Text section

-.-.-

Adding arbitrary Number class vars

Question

I want to sum a list of Number object and for each to use only the real value (if it's an Integer I want to use only .intValue() method and not .doubleValue e.x...) and I don't want to use instanceof.

The return value needs to be of Number type.

How can I do it with double dispatch or strategy pattern or something similar?

I can't extend each implementing class of Number and I can't sum two Number vars.

there are only 6 .xValue() methods in Number and I want to use each of them accordingly.

-.-.-

Supplied data
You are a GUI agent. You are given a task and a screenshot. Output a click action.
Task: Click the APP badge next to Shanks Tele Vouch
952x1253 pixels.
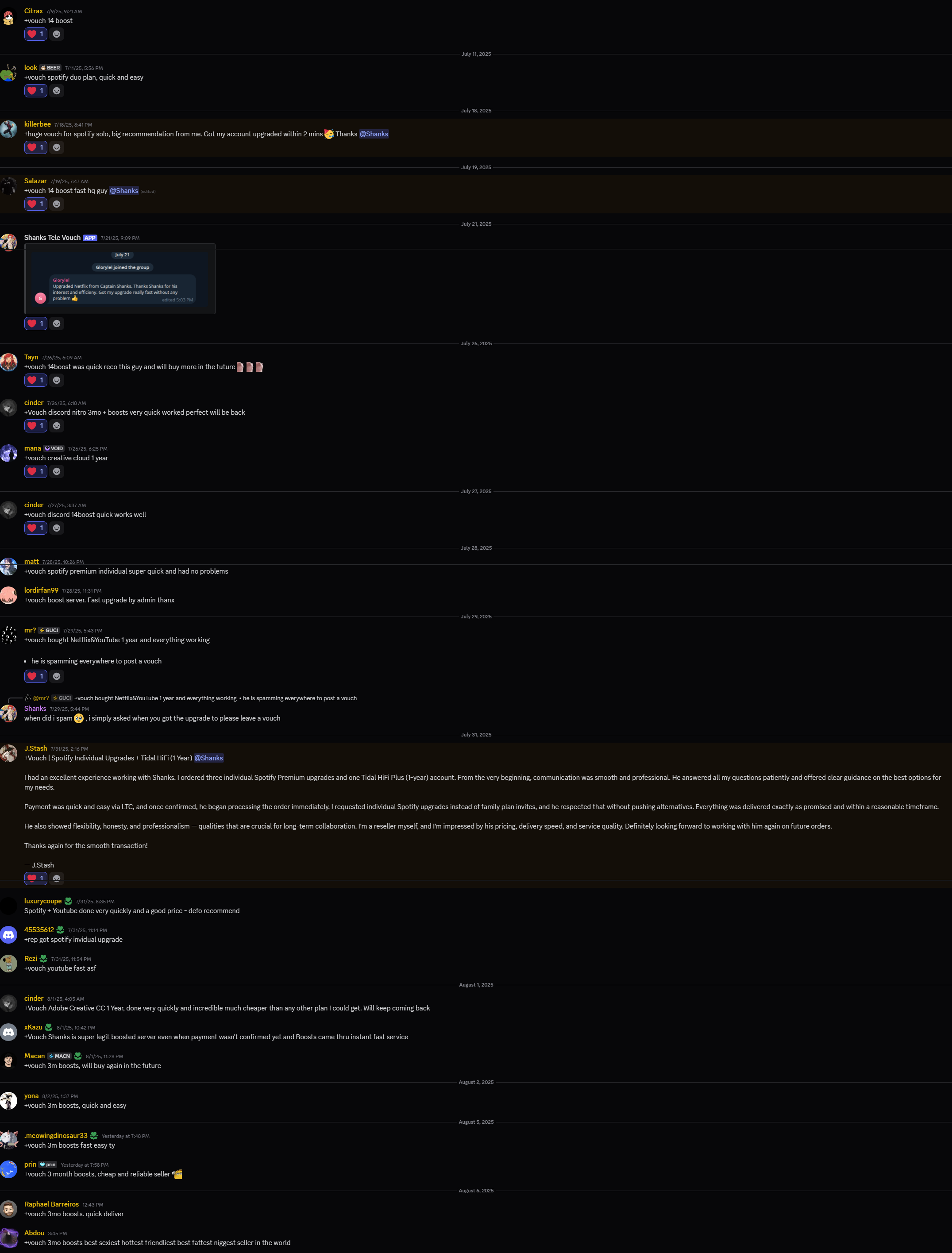[90, 238]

-.-.-

Goal of the exercise
Copy the question about summing Number values from "The return value" to "of them accordingly.", renaming "strategy pattern" as "visitor pattern". The material plays no role here.

Problem solution
The return value needs to be of Number type.

How can I do it with double dispatch or visitor pattern or something similar?

I can't extend each implementing class of Number and I can't sum two Number vars.

there are only 6 .xValue() methods in Number and I want to use each of them accordingly.